On their 2019 debut, NOVEL, they used post-punk as the building blocks to stack layers of funk, disco, and traditional punk to shout anti-capitalist mantras at anybody who would listen. Even though NOVEL came out not long ago, the band seems to have aged at a rapid pace. The maturation of NON-FICTION is frankly unbelievable. N0V3L still maintains their multi-genre tapestry of influences, but their songwriting is wiser, more precise, and their stories attack like a blade cutting through the flesh of society — initially unnoticeable but devastating nonetheless.
On NON-FICTION, the band ditches their sing-along-and-party approach, favouring a far more sinister and depressive melancholy. Mostly sung in a monotone register, Varley carries the weight of his talent in his lyrical content. Despite this, the music still sounds catchy. The band members fly by with melodic riffs, add exuberant saxophone lines, and drive the drum and bass to keep each song chugging along in excellent textbook punk fashion.
As a band with lived experience struggling with much of what they sing about, the criticism and despair displayed on NON-FICTION carries the sort of legitimacy that is both refreshing and depressing. On “NOTICE OF FORECLOSURE,” Varley’s syncopated melody works in tandem with the lyrics to create a deceptively obtuse goodbye letter: “Farewell to past days, to handwritten letters / New ways upon us, nostalgia like whispers.” Varley almost romanticizes an analog past, and it’s the closest we come to any form of melodrama on this album. Without a break in his breath, Varley quickly abandons the rose-tinted glasses and fixes his gaze on the present and future: “Forced adaptation, notice of foreclosure / Dragging us forward and in a different future.” For an album filled with disdain for the status-quo and bitter critiques of the trajectory capitalism has us on, “NOTICE OF FORECLOSURE” feels particularly bleak.
An album highlight is the invigorating “VIOLENT & PARANOID.” It’s a hip-hop-inspired, ADHD-infused merciless deconstruction of systems of oppression. The track studies the decomposition of mental health within the capitalist climate and then quickly looks at overthrowing such systems. It’s the type of song that sets N0V3L apart from their contemporaries.

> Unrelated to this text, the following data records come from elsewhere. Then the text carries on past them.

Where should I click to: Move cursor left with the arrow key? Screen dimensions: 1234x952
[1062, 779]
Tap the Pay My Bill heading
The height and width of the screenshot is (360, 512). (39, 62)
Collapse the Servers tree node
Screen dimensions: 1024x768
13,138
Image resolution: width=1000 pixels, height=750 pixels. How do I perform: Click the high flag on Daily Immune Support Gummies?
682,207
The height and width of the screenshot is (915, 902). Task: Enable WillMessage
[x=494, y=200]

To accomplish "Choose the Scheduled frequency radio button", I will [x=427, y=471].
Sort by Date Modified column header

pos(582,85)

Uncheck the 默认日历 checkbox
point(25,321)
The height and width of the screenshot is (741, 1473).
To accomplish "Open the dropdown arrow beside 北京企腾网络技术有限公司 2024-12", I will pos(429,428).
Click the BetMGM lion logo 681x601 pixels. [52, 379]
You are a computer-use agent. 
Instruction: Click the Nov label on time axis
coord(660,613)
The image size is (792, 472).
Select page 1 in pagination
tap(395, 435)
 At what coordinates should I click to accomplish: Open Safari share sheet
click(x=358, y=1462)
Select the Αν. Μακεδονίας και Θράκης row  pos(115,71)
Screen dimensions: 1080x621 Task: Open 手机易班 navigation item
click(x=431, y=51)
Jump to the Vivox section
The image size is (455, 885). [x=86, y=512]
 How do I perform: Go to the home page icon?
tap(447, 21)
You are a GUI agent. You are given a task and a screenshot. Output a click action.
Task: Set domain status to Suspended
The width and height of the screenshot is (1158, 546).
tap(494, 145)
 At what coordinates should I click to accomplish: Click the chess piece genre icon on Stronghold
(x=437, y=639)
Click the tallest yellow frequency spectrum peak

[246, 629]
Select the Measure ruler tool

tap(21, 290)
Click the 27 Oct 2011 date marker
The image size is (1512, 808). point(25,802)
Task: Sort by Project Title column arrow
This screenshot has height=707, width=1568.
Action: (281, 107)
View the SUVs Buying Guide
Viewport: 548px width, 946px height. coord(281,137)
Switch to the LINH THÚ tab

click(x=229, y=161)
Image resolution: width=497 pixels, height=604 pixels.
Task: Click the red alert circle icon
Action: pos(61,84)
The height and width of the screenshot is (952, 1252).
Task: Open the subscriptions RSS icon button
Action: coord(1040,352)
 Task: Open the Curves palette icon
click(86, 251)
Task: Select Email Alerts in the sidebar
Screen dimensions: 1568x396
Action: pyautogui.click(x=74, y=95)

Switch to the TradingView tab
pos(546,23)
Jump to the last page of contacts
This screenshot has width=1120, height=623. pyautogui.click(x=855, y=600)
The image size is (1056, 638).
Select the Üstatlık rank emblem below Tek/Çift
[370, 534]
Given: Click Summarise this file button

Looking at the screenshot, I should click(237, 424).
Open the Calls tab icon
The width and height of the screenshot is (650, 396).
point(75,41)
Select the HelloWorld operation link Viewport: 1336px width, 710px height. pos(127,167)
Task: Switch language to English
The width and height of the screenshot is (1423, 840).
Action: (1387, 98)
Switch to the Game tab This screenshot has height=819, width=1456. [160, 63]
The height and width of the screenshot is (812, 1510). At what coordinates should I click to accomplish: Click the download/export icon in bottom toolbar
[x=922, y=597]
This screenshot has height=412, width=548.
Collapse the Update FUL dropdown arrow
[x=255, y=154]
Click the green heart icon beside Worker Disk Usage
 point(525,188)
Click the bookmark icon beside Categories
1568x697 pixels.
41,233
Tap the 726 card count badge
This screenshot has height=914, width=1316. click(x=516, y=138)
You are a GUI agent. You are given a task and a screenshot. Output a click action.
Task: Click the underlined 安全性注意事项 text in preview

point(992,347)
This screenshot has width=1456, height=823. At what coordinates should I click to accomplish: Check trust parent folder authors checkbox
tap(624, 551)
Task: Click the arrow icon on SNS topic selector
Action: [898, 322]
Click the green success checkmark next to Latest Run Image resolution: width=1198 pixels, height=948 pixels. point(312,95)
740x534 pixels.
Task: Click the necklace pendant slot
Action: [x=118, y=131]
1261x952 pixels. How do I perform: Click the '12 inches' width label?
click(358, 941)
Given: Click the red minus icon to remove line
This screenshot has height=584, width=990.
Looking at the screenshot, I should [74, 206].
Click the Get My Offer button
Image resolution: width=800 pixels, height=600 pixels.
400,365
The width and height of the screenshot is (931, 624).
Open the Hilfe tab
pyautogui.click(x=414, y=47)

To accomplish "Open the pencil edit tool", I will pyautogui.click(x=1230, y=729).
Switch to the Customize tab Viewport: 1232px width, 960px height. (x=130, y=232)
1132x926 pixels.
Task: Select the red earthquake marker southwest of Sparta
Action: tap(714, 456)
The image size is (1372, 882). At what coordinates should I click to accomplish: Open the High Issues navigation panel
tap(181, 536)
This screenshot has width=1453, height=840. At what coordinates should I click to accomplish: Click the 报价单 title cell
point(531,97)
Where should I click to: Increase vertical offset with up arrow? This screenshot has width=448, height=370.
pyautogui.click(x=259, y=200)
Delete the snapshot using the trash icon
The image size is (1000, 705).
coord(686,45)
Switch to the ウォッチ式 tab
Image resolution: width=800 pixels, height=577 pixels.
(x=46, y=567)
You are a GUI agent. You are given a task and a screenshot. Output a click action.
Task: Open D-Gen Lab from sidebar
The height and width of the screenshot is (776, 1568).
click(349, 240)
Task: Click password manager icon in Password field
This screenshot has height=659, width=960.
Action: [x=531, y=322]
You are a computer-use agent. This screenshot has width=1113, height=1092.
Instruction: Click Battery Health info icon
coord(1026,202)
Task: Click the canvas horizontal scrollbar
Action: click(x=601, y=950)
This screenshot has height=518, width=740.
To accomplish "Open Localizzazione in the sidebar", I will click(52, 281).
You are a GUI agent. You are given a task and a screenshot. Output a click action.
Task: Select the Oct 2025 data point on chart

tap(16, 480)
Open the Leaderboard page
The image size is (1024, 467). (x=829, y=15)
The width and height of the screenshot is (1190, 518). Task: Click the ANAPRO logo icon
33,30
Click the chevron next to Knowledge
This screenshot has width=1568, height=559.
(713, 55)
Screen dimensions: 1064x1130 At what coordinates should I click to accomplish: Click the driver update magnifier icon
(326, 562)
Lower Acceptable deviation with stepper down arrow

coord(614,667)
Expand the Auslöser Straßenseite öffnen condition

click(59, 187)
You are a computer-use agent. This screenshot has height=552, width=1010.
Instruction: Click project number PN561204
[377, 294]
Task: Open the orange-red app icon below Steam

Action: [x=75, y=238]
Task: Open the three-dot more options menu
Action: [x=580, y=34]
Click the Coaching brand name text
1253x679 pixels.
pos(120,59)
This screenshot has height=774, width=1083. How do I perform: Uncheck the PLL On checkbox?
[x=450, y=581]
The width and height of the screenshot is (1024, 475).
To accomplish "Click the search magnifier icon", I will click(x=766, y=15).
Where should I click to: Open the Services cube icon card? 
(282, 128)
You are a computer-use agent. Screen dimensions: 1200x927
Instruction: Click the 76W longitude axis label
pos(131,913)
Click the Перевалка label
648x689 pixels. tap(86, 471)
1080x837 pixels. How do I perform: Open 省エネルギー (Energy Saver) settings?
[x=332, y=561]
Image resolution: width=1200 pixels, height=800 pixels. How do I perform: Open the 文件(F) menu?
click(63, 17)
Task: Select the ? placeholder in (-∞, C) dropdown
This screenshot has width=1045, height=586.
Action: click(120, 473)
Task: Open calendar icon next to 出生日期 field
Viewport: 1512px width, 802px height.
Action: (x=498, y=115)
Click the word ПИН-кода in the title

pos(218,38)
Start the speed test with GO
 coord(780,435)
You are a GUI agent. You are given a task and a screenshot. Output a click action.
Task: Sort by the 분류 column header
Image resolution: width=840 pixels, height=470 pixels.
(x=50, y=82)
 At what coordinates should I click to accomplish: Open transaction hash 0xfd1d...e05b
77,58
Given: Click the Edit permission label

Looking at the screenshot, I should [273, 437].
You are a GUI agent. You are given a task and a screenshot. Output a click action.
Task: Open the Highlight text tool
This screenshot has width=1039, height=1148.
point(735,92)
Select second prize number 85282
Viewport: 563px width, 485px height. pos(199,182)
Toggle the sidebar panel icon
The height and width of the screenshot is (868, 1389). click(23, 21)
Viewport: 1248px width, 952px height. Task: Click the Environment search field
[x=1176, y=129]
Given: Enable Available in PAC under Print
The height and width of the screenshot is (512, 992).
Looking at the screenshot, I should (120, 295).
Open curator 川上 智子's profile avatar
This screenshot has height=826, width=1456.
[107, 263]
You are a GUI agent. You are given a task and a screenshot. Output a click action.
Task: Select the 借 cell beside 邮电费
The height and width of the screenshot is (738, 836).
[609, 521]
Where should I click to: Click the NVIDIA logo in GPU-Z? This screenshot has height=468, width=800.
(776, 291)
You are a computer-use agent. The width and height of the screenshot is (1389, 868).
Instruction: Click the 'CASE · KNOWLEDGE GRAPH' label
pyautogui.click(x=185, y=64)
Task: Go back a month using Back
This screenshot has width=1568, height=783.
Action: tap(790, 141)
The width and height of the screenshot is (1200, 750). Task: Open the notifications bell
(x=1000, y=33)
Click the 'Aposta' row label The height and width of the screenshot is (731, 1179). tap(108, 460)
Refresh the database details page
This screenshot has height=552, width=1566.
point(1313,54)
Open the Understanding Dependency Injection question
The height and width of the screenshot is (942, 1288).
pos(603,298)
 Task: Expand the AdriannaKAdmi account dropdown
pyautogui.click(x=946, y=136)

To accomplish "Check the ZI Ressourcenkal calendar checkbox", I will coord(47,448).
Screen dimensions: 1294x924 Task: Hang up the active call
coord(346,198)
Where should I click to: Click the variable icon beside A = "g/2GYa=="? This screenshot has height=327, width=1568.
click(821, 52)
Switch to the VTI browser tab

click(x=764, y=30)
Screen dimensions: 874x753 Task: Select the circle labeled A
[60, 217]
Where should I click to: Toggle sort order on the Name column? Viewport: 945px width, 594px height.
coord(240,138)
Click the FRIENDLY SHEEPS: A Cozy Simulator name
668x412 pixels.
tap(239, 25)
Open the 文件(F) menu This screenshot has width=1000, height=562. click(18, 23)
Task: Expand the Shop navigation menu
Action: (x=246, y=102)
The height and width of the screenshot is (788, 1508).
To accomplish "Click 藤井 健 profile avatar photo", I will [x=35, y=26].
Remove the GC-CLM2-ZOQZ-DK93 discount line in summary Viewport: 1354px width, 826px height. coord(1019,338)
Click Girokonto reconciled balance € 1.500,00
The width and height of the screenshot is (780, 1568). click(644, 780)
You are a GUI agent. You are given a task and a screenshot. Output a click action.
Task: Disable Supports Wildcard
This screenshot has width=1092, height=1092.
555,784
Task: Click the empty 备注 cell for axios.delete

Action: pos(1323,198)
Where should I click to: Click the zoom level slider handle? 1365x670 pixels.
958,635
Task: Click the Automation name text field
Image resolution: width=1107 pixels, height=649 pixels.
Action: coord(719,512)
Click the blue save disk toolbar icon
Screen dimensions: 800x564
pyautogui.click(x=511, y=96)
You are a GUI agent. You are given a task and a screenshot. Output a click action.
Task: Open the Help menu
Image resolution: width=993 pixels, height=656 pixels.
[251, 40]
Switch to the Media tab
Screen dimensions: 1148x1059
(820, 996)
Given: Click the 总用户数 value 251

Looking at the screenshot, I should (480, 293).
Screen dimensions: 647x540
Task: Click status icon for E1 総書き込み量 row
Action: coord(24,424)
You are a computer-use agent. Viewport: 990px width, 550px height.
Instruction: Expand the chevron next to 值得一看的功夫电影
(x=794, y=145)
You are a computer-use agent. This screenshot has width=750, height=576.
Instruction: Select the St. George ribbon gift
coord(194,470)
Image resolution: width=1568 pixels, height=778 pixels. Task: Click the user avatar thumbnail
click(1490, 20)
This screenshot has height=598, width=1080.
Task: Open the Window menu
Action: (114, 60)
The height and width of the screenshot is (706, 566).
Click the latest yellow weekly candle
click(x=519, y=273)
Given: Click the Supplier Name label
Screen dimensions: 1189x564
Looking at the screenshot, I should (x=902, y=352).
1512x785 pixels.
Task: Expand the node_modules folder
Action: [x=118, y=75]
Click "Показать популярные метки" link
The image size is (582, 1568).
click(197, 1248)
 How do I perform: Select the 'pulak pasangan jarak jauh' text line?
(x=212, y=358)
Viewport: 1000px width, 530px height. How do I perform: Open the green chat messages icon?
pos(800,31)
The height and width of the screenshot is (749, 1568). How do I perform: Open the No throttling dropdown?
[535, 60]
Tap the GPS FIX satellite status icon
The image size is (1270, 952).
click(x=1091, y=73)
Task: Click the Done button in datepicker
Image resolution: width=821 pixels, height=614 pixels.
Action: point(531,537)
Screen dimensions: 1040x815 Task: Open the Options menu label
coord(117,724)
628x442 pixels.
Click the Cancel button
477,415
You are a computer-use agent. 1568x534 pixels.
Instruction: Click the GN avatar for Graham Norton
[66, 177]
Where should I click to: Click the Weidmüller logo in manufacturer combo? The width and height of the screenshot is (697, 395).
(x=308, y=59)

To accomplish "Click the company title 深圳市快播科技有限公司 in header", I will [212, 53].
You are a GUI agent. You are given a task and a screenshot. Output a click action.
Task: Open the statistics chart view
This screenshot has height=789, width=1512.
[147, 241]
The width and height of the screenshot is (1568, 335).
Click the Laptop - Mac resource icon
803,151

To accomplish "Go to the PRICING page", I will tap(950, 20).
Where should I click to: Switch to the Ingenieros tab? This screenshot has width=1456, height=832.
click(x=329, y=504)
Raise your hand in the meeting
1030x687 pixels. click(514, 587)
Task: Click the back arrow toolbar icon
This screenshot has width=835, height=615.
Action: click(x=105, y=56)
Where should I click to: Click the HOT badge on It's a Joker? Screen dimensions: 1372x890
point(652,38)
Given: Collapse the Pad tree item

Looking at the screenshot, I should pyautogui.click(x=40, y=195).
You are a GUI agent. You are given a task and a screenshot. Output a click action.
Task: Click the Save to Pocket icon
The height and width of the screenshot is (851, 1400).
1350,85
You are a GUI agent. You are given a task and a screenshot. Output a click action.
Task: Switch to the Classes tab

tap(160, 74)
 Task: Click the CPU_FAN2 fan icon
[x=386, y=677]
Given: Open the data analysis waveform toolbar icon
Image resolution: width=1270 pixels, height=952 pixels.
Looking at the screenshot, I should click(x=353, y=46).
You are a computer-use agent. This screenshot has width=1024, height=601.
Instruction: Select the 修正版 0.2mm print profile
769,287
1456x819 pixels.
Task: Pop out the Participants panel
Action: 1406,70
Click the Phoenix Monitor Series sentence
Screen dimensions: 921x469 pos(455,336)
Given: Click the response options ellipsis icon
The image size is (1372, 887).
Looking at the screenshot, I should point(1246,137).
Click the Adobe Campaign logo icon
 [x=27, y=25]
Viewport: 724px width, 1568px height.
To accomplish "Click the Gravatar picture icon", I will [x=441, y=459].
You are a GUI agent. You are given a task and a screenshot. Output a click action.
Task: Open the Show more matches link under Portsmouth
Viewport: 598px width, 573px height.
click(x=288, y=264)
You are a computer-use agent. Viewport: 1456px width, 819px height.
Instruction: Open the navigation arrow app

“INTEREST FREE” features a military-march style drumming pattern that acts as a conductor, almost dictating Varley as he sings disjointed references to consumption. As a city whose wealth is almost entirely a slick veneer, Vancouver’s population, by and large, are not wealthy. Referencing an unregulated market, one of the largest housing bubbles in the country, and the cost of living continually rising, N0V3L’s artistic expression is authoritative; they know what they are talking about and mean what they say.
NON-FICTION does not exist as an isolated Vancouver-only narrative. Look at any city across Canada or the globe, and you will find the symptoms of late-capitalism described in NON-FICTION. Every city feels these same effects. Even small towns and bedroom communities are affected, maybe especially so. N0V3L tells devastating and truthful stories about the destruction caused by the capitalist system. They are hard to hear, but if anything is to be done to stop it, they are stories we need to hear.